Today, 23 million children are overweight or obese in the United States, a number that has quadrupled since 1970 for children ages 6-11. 

While restaurants may not be solely to blame for the current health crisis, they do play an increasingly important part of the solution. By incorporating a larger number of healthy menu items, restaurants have the ability to influence food choices of customers and help direct them to healthier options. Creating a healthy restaurant menu isn’t without it’s challenges though. Restaurants have slim profit margins and it is no secret that healthier options, like fresh fruits and vegetables have a significantly short shelf life than frozen French fries or burger patties. There are many strategies that restaurant owners can implement to make their menus healthier while still maintaining decent food cost and profits.

Modern Restaurant Dining

Dining out patterns in the United States have changed significantly over the past 50 year and the reasons that people choose to eat meals outside of their homes are different than they were 20, 30 or 40 years ago.

Families may opt to grab dinner at an Applebee’s or an Olive Garden, because it is convenient and affordable, whereas 30 years ago they would only have dinner out for a special occasion or treat. Americans are busier and more stressed than ever before and convenience often trumps health when it comes to what they buy for food.

This is has certainly fueled the rise of fast food chains like McDonalds, which, according to its website, now does approximately 70 percent of its business via the drive-thru window. 

Given the new role that restaurants play in the day-to-day lives of most Americans, it is not unjustified by the public to demand healthier menu choices for patrons. But is that a reasonable request for restaurants, which already operate on slim margins? And would people really buy healthier options? After all, if given a choice between a cheeseburger or a green salad, how many people would really choose the salad? While there is no concrete answer to that dilemma, there are a number of promising studies that support the idea that if given the option, with some prompting, many individuals will choose a healthier menu item when eating out.  

Healthy Menus Effect Public Health

In 1955, about 25 percent of a family’s household budget went to food. Today, that number has increased to 55 percent. Eating in restaurants is commonly associated with less healthy food choices and eventual weight gain and possible obesity. Increased consumption of foods that are fried, high in sodium and sugary beverages are common at restaurant chains across the country.

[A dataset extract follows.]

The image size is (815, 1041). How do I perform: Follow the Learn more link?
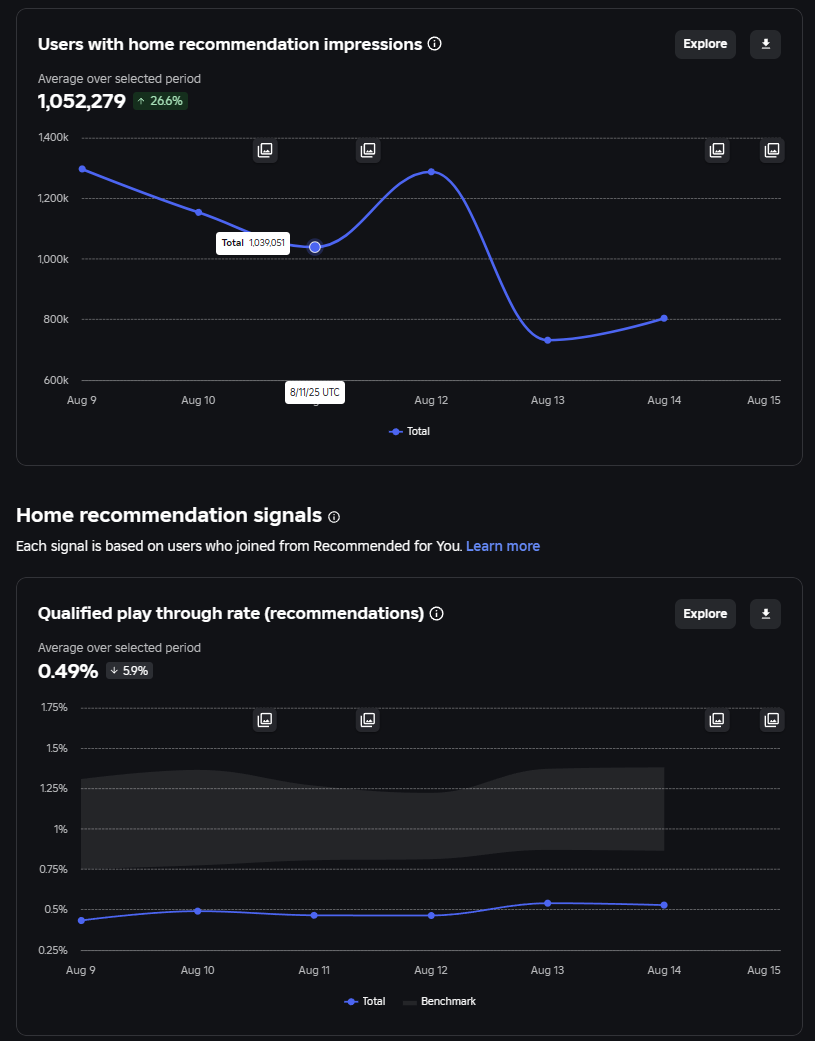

Even at those restaurant concepts that have a healthy perception like Chipotle, with its Food With Integrity motto, or Panera and its Food As It Should Be motto, the average menu items contain three or four times the recommended calories for one meal, not mention elevated levels of sodium, fat and sugar. Public health advocates have been pushing the restaurant industry to offer healthier choices to customers, as a way to empower customers to make healthier choices. Some popular public health strategies for healthy menus include offering nutritional information on menus, smaller portions at reduced prices and including more fruits and vegetables and whole grains. Healthy menus don’t have to be boring. There are lots of ways that restaurants can offer healthy options for customers that are both affordable and tasty.

There has been significant pushback from business organizations, like the National Restaurant Association, when it comes to regulating restaurant menus, citing the burden of cost regulations present for many small businesses. And there has been much criticism of current menu labeling as being ineffective. But none of that changes the fact the US is in a health crisis when it comes food and restaurants have the opportunity to help.   

How to Design a Healthy Menu

With or without federal guidelines or policies, any restaurant, regardless of size, location or concept, and opt to incorporate healthier options into their existing menu. In a peer reviewed 2017 restaurant-based intervention study done in Spain, 16 food establishments at two different family resorts implemented several healthy menu initiatives including providing nutritional and allergen information, increasing the number or healthy food choices available, and training staff on healthy eating and allergens. At the end of the study, the establishments who participated significantly increased offerings of dishes including whole grains, vegetable and fruit sides, and decreased fried dishes. For the fried dishes that were still offered, oil type was switched from vegetable oil or high oleic acid sunflower oil, for a healthier option. These same strategies can be implemented in the United States.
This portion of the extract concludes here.